What you need to do -
Arrange every one of the rows below as a Markdown table with two columns, Number and Line, leaving out the blank lines.

Material for this exercise -
────────
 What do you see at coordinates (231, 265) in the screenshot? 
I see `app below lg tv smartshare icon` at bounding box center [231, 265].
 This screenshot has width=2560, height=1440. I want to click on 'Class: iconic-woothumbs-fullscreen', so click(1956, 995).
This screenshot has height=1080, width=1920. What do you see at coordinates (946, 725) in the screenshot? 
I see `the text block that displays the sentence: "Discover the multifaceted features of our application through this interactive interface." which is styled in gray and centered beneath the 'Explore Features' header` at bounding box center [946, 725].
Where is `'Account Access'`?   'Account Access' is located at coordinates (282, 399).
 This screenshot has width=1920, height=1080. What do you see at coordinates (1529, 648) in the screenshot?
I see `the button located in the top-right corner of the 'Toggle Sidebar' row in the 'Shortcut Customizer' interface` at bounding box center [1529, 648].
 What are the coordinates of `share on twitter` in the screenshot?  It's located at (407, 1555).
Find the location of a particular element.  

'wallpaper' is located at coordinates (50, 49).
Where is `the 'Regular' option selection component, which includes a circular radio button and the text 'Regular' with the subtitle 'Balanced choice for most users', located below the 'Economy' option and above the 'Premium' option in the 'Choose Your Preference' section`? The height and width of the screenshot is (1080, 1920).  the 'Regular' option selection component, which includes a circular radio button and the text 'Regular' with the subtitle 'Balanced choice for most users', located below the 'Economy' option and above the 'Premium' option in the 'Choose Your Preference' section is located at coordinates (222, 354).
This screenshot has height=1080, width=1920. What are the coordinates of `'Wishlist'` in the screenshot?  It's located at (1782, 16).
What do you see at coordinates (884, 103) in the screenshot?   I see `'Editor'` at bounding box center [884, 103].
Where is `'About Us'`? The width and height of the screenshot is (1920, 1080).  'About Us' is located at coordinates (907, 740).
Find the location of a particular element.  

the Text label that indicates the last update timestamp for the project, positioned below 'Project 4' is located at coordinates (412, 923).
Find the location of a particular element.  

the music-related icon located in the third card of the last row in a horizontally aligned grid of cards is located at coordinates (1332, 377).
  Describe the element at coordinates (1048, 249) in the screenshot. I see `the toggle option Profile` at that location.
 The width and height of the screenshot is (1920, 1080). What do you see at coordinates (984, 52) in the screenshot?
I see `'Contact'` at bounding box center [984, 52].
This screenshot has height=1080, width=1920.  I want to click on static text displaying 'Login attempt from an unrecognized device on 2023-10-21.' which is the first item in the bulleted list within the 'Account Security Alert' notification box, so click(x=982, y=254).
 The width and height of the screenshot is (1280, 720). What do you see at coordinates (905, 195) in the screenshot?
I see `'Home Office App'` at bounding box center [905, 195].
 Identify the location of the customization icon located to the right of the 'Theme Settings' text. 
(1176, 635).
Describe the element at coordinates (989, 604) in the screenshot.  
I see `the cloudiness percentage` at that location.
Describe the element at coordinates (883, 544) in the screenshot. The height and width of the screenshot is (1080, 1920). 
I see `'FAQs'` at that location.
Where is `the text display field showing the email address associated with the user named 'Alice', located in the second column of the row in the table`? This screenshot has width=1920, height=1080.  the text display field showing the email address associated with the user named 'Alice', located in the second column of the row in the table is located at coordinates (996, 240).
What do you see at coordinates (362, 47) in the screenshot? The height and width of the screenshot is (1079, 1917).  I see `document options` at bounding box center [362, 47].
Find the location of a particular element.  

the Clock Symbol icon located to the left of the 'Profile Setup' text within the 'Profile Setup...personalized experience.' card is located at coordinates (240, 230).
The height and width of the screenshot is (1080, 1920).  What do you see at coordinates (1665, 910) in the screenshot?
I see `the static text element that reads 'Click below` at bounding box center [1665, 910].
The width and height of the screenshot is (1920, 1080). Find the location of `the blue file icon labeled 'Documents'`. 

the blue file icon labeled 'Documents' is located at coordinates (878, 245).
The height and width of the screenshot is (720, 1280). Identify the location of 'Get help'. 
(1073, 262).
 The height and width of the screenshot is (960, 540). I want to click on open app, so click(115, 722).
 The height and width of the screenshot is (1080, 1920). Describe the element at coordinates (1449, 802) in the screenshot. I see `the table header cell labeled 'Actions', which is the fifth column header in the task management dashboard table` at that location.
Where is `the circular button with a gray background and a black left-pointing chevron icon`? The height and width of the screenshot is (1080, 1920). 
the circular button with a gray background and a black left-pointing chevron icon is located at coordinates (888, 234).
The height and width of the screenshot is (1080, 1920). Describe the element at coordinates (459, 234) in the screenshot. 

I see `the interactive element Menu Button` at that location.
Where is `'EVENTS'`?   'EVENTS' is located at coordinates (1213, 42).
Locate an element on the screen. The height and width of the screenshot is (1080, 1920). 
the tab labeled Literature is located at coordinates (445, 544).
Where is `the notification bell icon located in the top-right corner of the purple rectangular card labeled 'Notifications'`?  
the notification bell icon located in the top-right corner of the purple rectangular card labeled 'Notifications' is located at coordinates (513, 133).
────────
Reply to the exercise -
| Number | Line |
|---|---|
| 1 |  What do you see at coordinates (231, 265) in the screenshot?  |
| 2 | I see `app below lg tv smartshare icon` at bounding box center [231, 265]. |
| 3 |  This screenshot has width=2560, height=1440. I want to click on 'Class: iconic-woothumbs-fullscreen', so click(1956, 995). |
| 4 | This screenshot has height=1080, width=1920. What do you see at coordinates (946, 725) in the screenshot?  |
| 5 | I see `the text block that displays the sentence: "Discover the multifaceted features of our application through this interactive interface." which is styled in gray and centered beneath the 'Explore Features' header` at bounding box center [946, 725]. |
| 6 | Where is `'Account Access'`?   'Account Access' is located at coordinates (282, 399). |
| 7 |  This screenshot has width=1920, height=1080. What do you see at coordinates (1529, 648) in the screenshot? |
| 8 | I see `the button located in the top-right corner of the 'Toggle Sidebar' row in the 'Shortcut Customizer' interface` at bounding box center [1529, 648]. |
| 9 |  What are the coordinates of `share on twitter` in the screenshot?  It's located at (407, 1555). |
| 10 | Find the location of a particular element.   |
| 11 | 'wallpaper' is located at coordinates (50, 49). |
| 12 | Where is `the 'Regular' option selection component, which includes a circular radio button and the text 'Regular' with the subtitle 'Balanced choice for most users', located below the 'Economy' option and above the 'Premium' option in the 'Choose Your Preference' section`? The height and width of the screenshot is (1080, 1920).  the 'Regular' option selection component, which includes a circular radio button and the text 'Regular' with the subtitle 'Balanced choice for most users', located below the 'Economy' option and above the 'Premium' option in the 'Choose Your Preference' section is located at coordinates (222, 354). |
| 13 | This screenshot has height=1080, width=1920. What are the coordinates of `'Wishlist'` in the screenshot?  It's located at (1782, 16). |
| 14 | What do you see at coordinates (884, 103) in the screenshot?   I see `'Editor'` at bounding box center [884, 103]. |
| 15 | Where is `'About Us'`? The width and height of the screenshot is (1920, 1080).  'About Us' is located at coordinates (907, 740). |
| 16 | Find the location of a particular element.   |
| 17 | the Text label that indicates the last update timestamp for the project, positioned below 'Project 4' is located at coordinates (412, 923). |
| 18 | Find the location of a particular element.   |
| 19 | the music-related icon located in the third card of the last row in a horizontally aligned grid of cards is located at coordinates (1332, 377). |
| 20 |   Describe the element at coordinates (1048, 249) in the screenshot. I see `the toggle option Profile` at that location. |
| 21 |  The width and height of the screenshot is (1920, 1080). What do you see at coordinates (984, 52) in the screenshot? |
| 22 | I see `'Contact'` at bounding box center [984, 52]. |
| 23 | This screenshot has height=1080, width=1920.  I want to click on static text displaying 'Login attempt from an unrecognized device on 2023-10-21.' which is the first item in the bulleted list within the 'Account Security Alert' notification box, so click(x=982, y=254). |
| 24 |  The width and height of the screenshot is (1280, 720). What do you see at coordinates (905, 195) in the screenshot? |
| 25 | I see `'Home Office App'` at bounding box center [905, 195]. |
| 26 |  Identify the location of the customization icon located to the right of the 'Theme Settings' text.  |
| 27 | (1176, 635). |
| 28 | Describe the element at coordinates (989, 604) in the screenshot.   |
| 29 | I see `the cloudiness percentage` at that location. |
| 30 | Describe the element at coordinates (883, 544) in the screenshot. The height and width of the screenshot is (1080, 1920).  |
| 31 | I see `'FAQs'` at that location. |
| 32 | Where is `the text display field showing the email address associated with the user named 'Alice', located in the second column of the row in the table`? This screenshot has width=1920, height=1080.  the text display field showing the email address associated with the user named 'Alice', located in the second column of the row in the table is located at coordinates (996, 240). |
| 33 | What do you see at coordinates (362, 47) in the screenshot? The height and width of the screenshot is (1079, 1917).  I see `document options` at bounding box center [362, 47]. |
| 34 | Find the location of a particular element.   |
| 35 | the Clock Symbol icon located to the left of the 'Profile Setup' text within the 'Profile Setup...personalized experience.' card is located at coordinates (240, 230). |
| 36 | The height and width of the screenshot is (1080, 1920).  What do you see at coordinates (1665, 910) in the screenshot? |
| 37 | I see `the static text element that reads 'Click below` at bounding box center [1665, 910]. |
| 38 | The width and height of the screenshot is (1920, 1080). Find the location of `the blue file icon labeled 'Documents'`.  |
| 39 | the blue file icon labeled 'Documents' is located at coordinates (878, 245). |
| 40 | The height and width of the screenshot is (720, 1280). Identify the location of 'Get help'.  |
| 41 | (1073, 262). |
| 42 |  The height and width of the screenshot is (960, 540). I want to click on open app, so click(115, 722). |
| 43 |  The height and width of the screenshot is (1080, 1920). Describe the element at coordinates (1449, 802) in the screenshot. I see `the table header cell labeled 'Actions', which is the fifth column header in the task management dashboard table` at that location. |
| 44 | Where is `the circular button with a gray background and a black left-pointing chevron icon`? The height and width of the screenshot is (1080, 1920).  |
| 45 | the circular button with a gray background and a black left-pointing chevron icon is located at coordinates (888, 234). |
| 46 | The height and width of the screenshot is (1080, 1920). Describe the element at coordinates (459, 234) in the screenshot.  |
| 47 | I see `the interactive element Menu Button` at that location. |
| 48 | Where is `'EVENTS'`?   'EVENTS' is located at coordinates (1213, 42). |
| 49 | Locate an element on the screen. The height and width of the screenshot is (1080, 1920).  |
| 50 | the tab labeled Literature is located at coordinates (445, 544). |
| 51 | Where is `the notification bell icon located in the top-right corner of the purple rectangular card labeled 'Notifications'`?   |
| 52 | the notification bell icon located in the top-right corner of the purple rectangular card labeled 'Notifications' is located at coordinates (513, 133). |